Hanford is arguably the most radioactively and chemically contaminated spot in the Western Hemisphere. Its greatest problem is 53 million gallons of highly radioactive flunks, sludges and chunks in 177 leak-prone underground tanks seven to 11 miles from the Columbia River. At least 1 million gallons have already leaked and are oozing to the river.

Hanford’s master plan since the early 1990s has been to convert those wastes into glass capable of lasting 10,000 years — enough time for the radioactivity to decay to much safer levels.

Last Friday, the U.S. Department of Energy announced it will build a fast-track facility to convert low-level radioactive fluids in the tanks into glass starting in 2023 as a way to get glassification going, a plan that would cause the bigger price tag. Meanwhile, DOE will continue to wrestle with major technological problems to build another facility to separate high-level radioactive materials from the sludges to be converted into glass in a proposed high-level radioactive waste treatment facility.

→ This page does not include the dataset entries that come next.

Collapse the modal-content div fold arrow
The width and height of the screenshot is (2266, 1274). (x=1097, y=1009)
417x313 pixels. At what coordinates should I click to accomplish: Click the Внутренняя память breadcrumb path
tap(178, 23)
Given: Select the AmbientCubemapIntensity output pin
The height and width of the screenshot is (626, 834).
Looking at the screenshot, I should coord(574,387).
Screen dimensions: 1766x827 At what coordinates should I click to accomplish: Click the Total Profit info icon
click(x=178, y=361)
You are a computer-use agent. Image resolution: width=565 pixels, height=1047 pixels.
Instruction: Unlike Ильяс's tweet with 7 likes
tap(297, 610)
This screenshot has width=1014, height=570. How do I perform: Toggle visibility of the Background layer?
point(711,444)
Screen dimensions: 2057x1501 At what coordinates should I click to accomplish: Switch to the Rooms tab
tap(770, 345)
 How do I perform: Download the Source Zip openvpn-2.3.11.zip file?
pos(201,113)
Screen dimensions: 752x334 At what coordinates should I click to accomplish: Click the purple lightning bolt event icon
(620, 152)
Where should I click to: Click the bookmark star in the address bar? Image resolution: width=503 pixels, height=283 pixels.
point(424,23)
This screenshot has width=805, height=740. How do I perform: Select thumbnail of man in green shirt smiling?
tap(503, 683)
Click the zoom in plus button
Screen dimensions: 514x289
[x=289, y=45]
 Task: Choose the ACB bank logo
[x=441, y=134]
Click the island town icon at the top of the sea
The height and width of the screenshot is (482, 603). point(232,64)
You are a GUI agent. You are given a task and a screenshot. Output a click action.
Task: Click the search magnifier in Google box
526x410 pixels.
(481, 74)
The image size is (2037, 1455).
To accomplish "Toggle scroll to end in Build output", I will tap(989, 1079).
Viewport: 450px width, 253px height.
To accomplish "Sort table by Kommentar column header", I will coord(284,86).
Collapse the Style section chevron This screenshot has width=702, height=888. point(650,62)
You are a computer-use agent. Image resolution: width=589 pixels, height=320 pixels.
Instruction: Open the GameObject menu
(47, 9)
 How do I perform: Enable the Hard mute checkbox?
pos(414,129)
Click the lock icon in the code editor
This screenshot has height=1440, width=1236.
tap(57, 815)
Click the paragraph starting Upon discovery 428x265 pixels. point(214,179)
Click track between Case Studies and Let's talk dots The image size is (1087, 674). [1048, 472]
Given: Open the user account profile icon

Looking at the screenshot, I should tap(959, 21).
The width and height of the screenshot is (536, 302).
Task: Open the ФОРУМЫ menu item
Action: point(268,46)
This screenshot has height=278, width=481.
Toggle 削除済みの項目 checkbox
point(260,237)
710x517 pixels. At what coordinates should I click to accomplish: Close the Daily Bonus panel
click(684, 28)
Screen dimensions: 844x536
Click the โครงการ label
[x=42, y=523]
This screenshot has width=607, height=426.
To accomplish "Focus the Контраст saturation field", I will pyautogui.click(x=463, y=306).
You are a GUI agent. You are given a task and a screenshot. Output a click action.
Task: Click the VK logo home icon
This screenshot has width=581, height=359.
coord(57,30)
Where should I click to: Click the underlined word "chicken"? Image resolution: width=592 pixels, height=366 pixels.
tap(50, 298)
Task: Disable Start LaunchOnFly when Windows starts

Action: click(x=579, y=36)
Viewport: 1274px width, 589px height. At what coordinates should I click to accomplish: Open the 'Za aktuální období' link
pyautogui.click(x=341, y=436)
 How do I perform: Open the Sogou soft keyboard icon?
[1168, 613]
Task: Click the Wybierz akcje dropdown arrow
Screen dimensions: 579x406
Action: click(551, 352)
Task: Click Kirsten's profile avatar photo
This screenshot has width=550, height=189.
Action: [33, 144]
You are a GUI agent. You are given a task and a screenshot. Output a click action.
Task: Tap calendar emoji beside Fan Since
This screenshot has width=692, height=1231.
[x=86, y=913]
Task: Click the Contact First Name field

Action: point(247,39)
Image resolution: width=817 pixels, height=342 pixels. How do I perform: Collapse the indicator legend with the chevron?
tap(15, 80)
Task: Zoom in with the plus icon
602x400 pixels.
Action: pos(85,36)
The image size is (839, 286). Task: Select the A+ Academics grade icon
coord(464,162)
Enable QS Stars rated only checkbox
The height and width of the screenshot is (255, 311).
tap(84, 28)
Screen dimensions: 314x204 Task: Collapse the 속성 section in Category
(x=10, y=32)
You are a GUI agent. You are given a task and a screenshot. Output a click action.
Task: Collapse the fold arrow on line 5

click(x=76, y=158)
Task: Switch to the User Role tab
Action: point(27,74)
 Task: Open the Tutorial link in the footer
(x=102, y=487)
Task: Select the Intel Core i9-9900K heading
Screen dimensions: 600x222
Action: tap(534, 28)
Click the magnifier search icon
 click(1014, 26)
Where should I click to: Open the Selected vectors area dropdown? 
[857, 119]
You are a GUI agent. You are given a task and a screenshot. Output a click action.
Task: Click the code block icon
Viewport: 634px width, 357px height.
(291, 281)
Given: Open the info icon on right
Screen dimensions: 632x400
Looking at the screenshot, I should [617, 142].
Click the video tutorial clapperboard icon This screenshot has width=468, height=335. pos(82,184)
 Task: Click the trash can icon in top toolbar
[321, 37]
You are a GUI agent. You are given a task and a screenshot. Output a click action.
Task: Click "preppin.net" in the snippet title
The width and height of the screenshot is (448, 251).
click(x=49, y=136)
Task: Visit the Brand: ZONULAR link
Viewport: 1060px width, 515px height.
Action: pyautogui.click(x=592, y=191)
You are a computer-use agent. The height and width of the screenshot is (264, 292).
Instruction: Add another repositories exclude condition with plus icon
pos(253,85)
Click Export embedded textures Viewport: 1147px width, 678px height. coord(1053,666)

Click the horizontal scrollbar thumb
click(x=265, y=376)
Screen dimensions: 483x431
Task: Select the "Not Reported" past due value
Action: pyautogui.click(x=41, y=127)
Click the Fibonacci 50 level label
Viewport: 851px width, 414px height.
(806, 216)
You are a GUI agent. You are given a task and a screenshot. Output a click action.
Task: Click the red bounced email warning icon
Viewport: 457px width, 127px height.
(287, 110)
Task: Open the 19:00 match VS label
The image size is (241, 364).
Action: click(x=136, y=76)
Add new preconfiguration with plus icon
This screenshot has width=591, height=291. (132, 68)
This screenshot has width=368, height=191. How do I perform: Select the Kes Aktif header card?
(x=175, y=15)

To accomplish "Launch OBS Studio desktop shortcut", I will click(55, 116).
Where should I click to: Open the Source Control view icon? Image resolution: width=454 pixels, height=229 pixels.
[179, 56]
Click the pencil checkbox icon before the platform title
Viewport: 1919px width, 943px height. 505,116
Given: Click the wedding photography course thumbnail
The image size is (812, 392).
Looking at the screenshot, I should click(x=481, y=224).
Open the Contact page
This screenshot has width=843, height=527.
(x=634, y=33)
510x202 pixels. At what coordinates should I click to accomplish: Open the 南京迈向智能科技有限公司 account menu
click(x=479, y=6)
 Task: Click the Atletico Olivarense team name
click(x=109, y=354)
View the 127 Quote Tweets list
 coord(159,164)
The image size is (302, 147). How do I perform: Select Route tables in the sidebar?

The state Department of Ecology has signed off on building the fast-track low-level-waste glassification plant by December 2023. “It is a tight schedule,” says Suzanne Dahl, the ecology department’s section manager for tank waste treatment, but the department believes DOE can get such a facility running by then.

The pretreatment plant, and the low-level and high-level glassification facilities, are now supposed to be all working by 2033. All 56 million gallons or nuclear wastes are to be converted into glass by 2047.

Nuclear waste cleanup at Hanford and nationwide received almost no attention in the presidential election, but that doesn’t mean the election won’t have a major impact on the cleanup efforts.

Trump’s nominee to head the Office of Management & Budget is U.S.Rep. Mick Mulvaney, R-S.C., a strong advocate of federal budget cutting. While Perry’s nomination has received extensive coverage on oil issues, the bulk of DOE’s work is on nuclear research, nuclear bombs, and the cleanup of nuclear sites — subjects in which he has provided no signals about.

Carpenter, with Hanford Challenge, also questions whether DOE has fixed its managerial issues enough to finish a low-level radioactive waste glassification plant by 2023. These problems include hostility to internal bad news. Contractors are tempted to cut corners when pressed to meet deadlines and financial incentives, he says.

Carpenter cites a 2015 General Accounting Office report that noted that DOE has unresolved design issues based on out-of-date approaches in its approach to fast-tracking a low-level waste glassification facility. The GAO is Congress’ investigative agency, and has routinely concluded in the past several years that DOE appears to underestimate costs on the entire glassification project. For years, the GAO believed the total project’s $12.3 billion estimate — prior to adding $4.5 billion — had been at least $1 billion too low.

However, DOE spokeswoman Yvonne Levardi said: “We are making progress on the technical operations.”

Carpenter, who says he does not oppose the fast-track option, is not convinced: “I worry about them taking shortcuts as they’ve always done when there’s pressure on them.”